“I definitely want to accept the consequences for my own actions, but this kind of stepped beyond that because it affected my family and people close to me as well,” he said.
Simple tasks he once took for granted — like going to the grocery store, class or laundromat — became time consuming without the ability to drive.
“When you take that away from people, you completely handcuff them,” he said.
Jenn Michelle Pedini is the executive director of Virginia NORML. The organization works to reform marijuana laws.
“This bill will impact thousands of Virginians this year,” she said.
Pedini said about 22,000 people are arrested each year for marijuana possession in Virginia. For some, they don’t just lose their license.

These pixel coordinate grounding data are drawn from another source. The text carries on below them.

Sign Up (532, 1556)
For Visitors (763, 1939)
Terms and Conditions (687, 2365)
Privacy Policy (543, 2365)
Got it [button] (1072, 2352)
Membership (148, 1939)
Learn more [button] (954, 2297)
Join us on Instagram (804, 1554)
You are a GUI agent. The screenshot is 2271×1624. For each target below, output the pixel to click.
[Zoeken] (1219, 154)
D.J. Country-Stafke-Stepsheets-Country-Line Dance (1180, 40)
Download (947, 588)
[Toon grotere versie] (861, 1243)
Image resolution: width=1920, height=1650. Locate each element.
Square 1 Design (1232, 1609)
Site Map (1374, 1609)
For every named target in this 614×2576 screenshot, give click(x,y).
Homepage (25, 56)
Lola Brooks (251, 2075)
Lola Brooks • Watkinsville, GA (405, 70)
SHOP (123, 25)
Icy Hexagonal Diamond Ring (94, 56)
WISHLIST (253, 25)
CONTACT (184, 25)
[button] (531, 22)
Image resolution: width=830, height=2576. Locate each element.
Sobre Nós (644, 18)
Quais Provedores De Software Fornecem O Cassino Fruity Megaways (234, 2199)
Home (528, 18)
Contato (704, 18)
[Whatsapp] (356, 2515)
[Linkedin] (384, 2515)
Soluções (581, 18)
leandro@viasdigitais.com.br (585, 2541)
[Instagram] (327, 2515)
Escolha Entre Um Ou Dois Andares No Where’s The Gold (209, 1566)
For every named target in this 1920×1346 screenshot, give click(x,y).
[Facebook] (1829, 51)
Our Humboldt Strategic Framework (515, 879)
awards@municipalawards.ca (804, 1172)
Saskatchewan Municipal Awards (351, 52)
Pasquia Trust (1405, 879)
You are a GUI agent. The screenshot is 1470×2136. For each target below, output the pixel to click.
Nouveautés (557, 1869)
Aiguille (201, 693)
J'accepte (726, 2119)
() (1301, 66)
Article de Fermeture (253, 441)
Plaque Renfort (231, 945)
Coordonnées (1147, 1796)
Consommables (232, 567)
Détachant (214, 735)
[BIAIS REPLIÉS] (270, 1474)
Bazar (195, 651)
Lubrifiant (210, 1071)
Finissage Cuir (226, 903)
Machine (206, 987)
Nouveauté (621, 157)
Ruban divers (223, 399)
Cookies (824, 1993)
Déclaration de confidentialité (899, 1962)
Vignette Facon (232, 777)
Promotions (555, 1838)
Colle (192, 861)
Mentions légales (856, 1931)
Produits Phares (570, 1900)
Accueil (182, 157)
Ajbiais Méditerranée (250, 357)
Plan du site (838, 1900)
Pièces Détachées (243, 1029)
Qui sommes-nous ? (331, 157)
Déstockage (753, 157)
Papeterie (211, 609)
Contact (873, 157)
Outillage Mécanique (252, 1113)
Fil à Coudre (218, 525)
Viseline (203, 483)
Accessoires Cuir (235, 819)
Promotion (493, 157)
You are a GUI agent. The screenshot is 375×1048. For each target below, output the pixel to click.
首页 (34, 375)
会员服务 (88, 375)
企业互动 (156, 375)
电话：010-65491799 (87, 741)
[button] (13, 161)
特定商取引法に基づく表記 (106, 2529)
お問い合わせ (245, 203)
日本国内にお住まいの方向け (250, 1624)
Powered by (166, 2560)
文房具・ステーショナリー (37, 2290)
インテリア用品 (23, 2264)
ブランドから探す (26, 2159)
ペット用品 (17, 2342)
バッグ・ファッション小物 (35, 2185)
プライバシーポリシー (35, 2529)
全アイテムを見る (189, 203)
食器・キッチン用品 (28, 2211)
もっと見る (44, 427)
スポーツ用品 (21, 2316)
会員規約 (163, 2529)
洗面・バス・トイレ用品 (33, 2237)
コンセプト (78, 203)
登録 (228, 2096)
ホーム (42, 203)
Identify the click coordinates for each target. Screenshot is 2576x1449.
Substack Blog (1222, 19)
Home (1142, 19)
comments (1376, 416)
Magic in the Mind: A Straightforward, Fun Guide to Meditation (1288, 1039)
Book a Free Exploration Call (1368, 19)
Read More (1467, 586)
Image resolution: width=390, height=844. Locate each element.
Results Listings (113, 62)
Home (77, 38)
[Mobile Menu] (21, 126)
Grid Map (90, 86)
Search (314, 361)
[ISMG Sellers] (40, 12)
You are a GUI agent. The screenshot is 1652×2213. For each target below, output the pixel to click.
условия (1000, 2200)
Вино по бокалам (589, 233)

“In a low-income community, 40 percent of defendants are likely to lose their jobs when they lose their license,” said Pedini.
She said access to a car is crucial.
“When a defendant is able to maintain their license, then they’re also able to complete their community service more effectively. They’re able to get to work, to get their children to school and to complete whatever is required in their sentence so that they can move on from this infraction.”
The law had bipartisan support.
“We’ve had this legislation multiple years now and it was really exciting this past session to have it introduced in both sides — in the Senate by a democrat and in the House by a republican,” said Pedini.
The law is set to go into effect July 1 — as long as Virginia does not lose federal funding. The U.S. Department of Transportation still has to make a ruling on that.
Pedini said other states that have implemented similar policies have not lost funding.